Eric Margolis seems to have taken the article he wrote at the start of the U.S. war in Afghanistan and recycled it in an article about the start of the U.S. war in Iraq.
On Iraq, Margolis writes,
The opening weeks of the Second Oil War against Iraq – a.k.a. Operation Iraq Freedom – produced the advertised “shock and awe” all right, but it came in Washington rather than bombarded Baghdad.
His lead for his Afghanistan column was a bit more clever, if equally inaccurate,
The 21st Century went to war against the 11th Century in Afghanistan last week. The 11th Century won.
In both wars, mass defects of troops the U.S. was supposedly counting on simply failed to happen. In Afghanistan,
Mass defections from Taliban predicted by Washington’s `experts,’ didn’t happen. Afghans flocked to join Taliban. Thousands of Pushtun tribesmen from Pakistan crossed into Afghanistan over the fabled Malakand Pass to fight the American invaders.
. . . and Iraq,
The immediate uprisings against Great Satan Saddam, the quick, almost effortless “liberation” of Iraq, and the joyous reception by grateful Iraqis promised by the neo-conservatives who misled America into this increasingly ugly war have been exposed as a farrago of lies or distortions.
Iraqis, quite clearly, do not want to be “liberated” – even many who have long opposed Saddam’s brutal regime. To the contrary, the American-British invasion appears to have ignited genuine national resistance among 17 million Arab Iraqis, just as the 1941 German invasion of the USSR rallied Russians and Ukrainians behind Stalin’s hated regime.
A major problem in any war is supply lines, and Margolis informed his readers those would sink the Afghanistan and Iraqi efforts. In Afghanistan,
Who will keep a pro-US/pro-Russian regime in power in Kabul? American troops will likely be required. How will the American garrison be supplied? Just like the Imperial British invaders, who were twice defeated by the Afghans, US forces will have to rely on vulnerable land supply lines at great distances from their depots that cross narrow mountain passes.
The other alternative, air supply of an American garrison in Kabul, is a recipe for a Dienbienphu-like disaster. The Soviet Red Army tried everything from carpet bombing to poison gas and biological warfare to break the Afghans, but failed.
While in Iraq,
So far, regular Iraqi army units, militia groups and guerrillas have been delaying and harassing the northward advance of U.S. forces by assaulting their overextended supply lines, then retreating into cities and towns. Any 18th century general worth his snuff would tell you never leave enemy garrisons athwart your communications (supply lines).
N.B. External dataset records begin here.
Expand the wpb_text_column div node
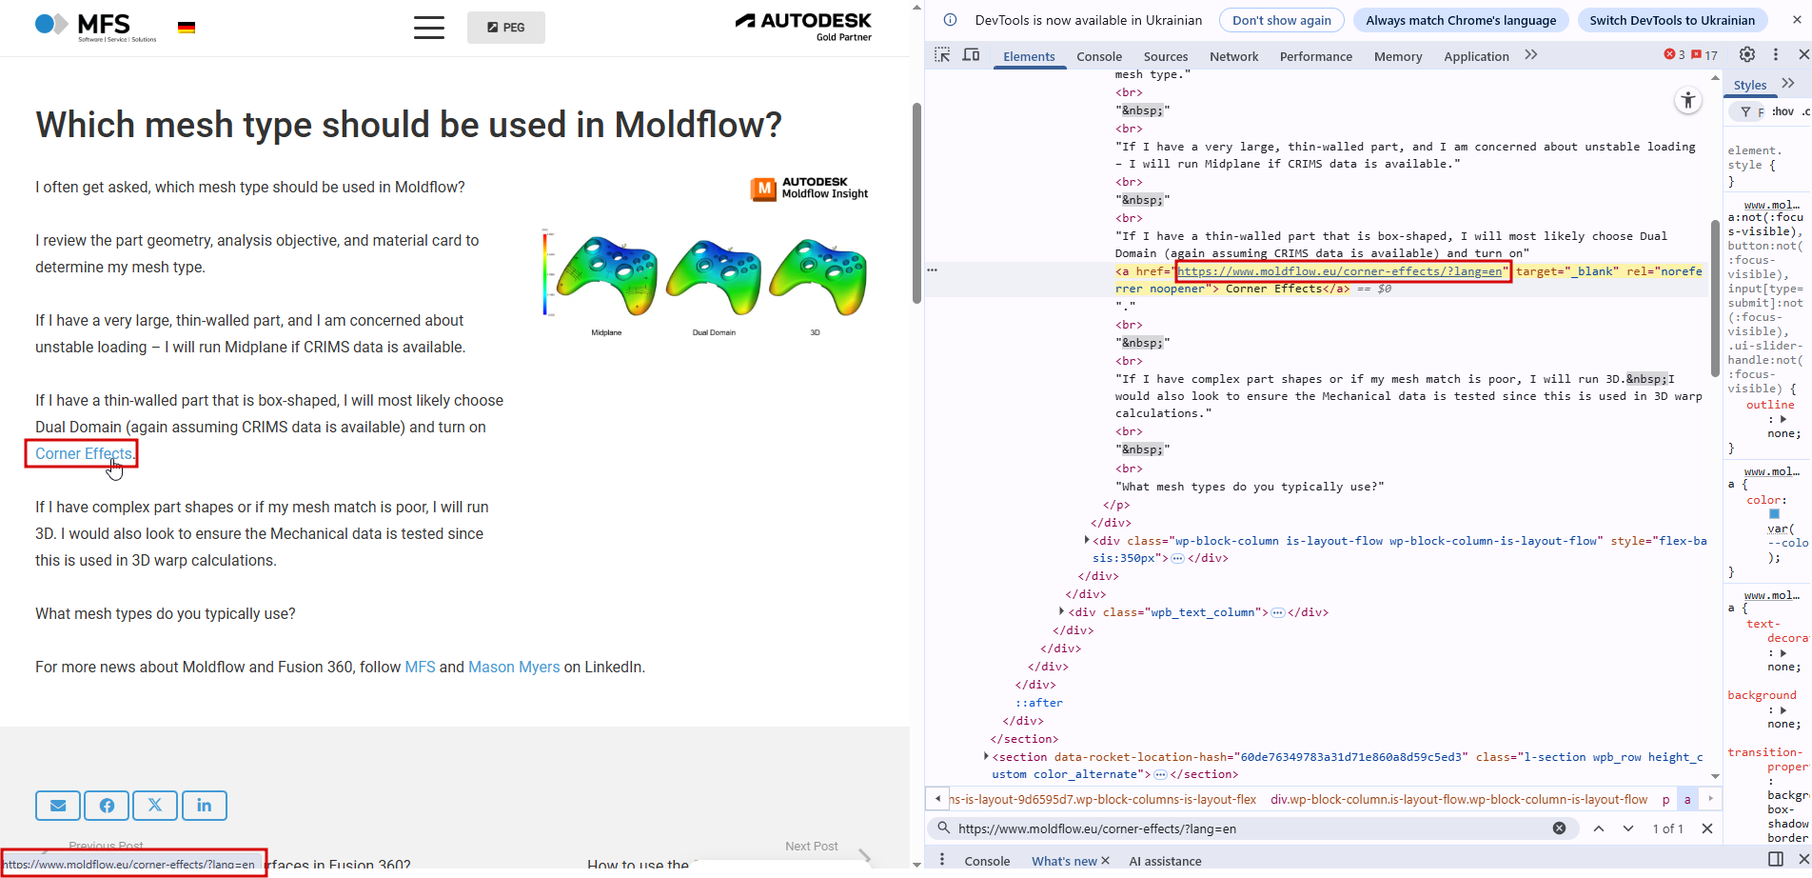 click(x=1062, y=612)
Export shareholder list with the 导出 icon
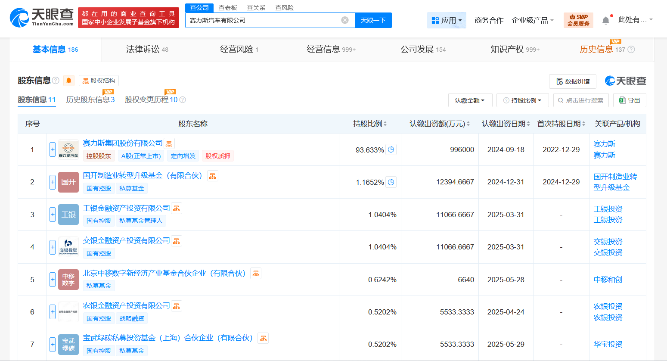The width and height of the screenshot is (667, 361). [621, 100]
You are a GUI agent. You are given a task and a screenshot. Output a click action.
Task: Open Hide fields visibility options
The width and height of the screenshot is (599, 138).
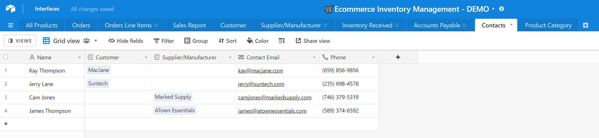(x=126, y=41)
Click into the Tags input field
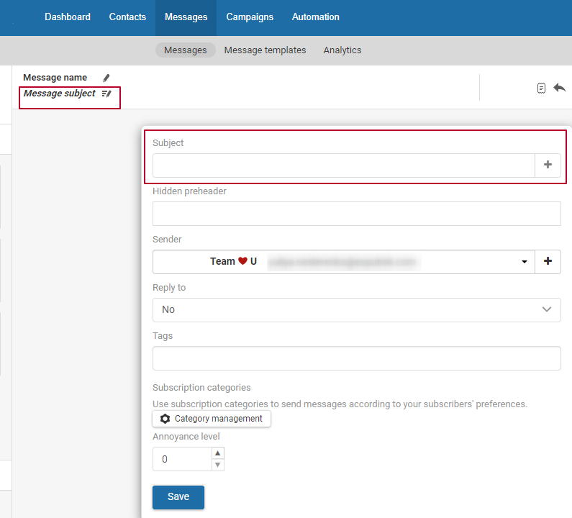The image size is (572, 518). 356,358
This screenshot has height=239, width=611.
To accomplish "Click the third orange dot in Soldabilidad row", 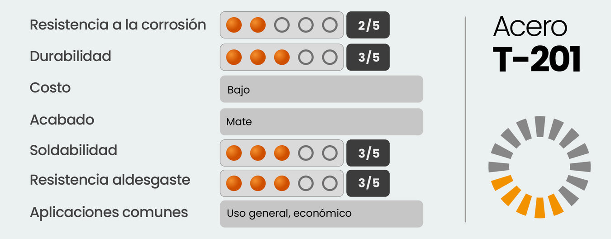I will click(282, 153).
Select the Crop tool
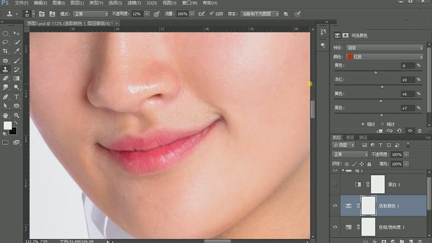The height and width of the screenshot is (243, 432). tap(6, 51)
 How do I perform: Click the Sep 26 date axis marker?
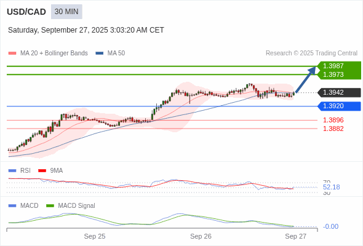[201, 236]
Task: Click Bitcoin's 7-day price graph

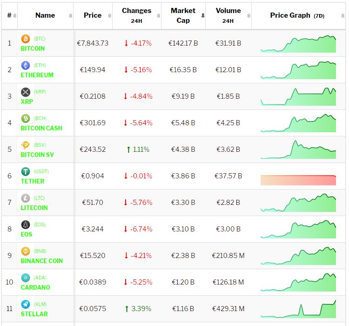Action: pos(298,44)
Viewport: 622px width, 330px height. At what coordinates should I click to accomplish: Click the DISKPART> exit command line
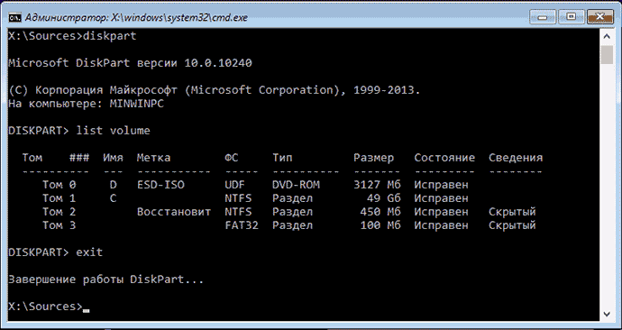(x=56, y=252)
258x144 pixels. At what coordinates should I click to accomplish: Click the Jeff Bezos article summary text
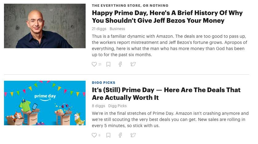(169, 45)
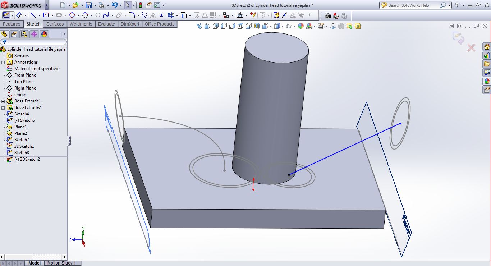Viewport: 491px width, 266px height.
Task: Toggle the Section View display
Action: [x=257, y=26]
Napoleon said lines of communications were the most important factor in war, a lesson U.S. forces are painfully relearning in Iraq.
In Afghanistan, Margolis’ advice was clear — the United States should declare victory and leave before it was bogged down in an endless and costly war. Margolis says the same thing about Iraq, namely that even if the U.S. takes Baghdad, it will face interminable guerilla warfare.
It’s an interesting commentary on the perception of American military might that after talking control of half of Iraq in only 11 days with ridiculously low casualties, the focus seems to be “why is the war against Iraq going so poorly?”